Convert the lines into a Markdown table with columns Row and Line, starting at the line containing "1025x1000 pixels. At" and ending at the last line, leaving out blank lines.

Dataset records:
━━━━━━━━━━━━━━━━
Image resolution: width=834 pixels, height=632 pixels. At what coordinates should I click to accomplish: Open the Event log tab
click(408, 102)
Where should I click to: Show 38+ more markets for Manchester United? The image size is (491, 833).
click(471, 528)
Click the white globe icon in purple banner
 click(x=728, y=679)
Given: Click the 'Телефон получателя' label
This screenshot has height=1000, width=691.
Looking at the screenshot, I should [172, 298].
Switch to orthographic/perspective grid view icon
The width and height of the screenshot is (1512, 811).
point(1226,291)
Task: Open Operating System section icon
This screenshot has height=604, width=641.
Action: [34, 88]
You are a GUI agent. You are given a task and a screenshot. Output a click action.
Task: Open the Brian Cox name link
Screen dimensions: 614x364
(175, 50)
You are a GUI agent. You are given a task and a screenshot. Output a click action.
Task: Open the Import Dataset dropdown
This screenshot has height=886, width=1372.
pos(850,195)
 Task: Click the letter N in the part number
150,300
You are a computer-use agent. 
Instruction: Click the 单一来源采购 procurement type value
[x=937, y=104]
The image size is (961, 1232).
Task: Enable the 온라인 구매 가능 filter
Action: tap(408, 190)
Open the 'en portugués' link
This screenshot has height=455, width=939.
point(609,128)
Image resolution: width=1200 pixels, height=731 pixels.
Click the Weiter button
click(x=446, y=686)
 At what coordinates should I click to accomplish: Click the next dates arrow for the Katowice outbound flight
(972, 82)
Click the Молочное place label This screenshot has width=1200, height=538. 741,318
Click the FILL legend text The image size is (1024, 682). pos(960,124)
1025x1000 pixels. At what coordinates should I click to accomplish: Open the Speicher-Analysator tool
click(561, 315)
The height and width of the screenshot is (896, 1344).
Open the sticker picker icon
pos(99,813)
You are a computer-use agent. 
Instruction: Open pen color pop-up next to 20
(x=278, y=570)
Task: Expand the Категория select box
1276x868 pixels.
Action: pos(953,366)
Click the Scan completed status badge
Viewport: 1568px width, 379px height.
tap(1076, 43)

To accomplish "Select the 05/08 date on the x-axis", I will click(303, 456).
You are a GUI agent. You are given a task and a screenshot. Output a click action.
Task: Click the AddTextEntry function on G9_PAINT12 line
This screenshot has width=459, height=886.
━━━━━━━━━━━━━━━━
Full answer:
| Row | Line |
|---|---|
| 1 | 1025x1000 pixels. At what coordinates should I click to accomplish: Open the Speicher-Analysator tool |
| 2 | click(561, 315) |
| 3 | The height and width of the screenshot is (896, 1344). |
| 4 | Open the sticker picker icon |
| 5 | pos(99,813) |
| 6 | You are a computer-use agent.  |
| 7 | Instruction: Open pen color pop-up next to 20 |
| 8 | (x=278, y=570) |
| 9 | Task: Expand the Категория select box |
| 10 | 1276x868 pixels. |
| 11 | Action: pos(953,366) |
| 12 | Click the Scan completed status badge |
| 13 | Viewport: 1568px width, 379px height. |
| 14 | tap(1076, 43) |
| 15 | To accomplish "Select the 05/08 date on the x-axis", I will click(303, 456). |
| 16 | You are a GUI agent. You are given a task and a screenshot. Output a click action. |
| 17 | Task: Click the AddTextEntry function on G9_PAINT12 line |
| 18 | This screenshot has width=459, height=886. |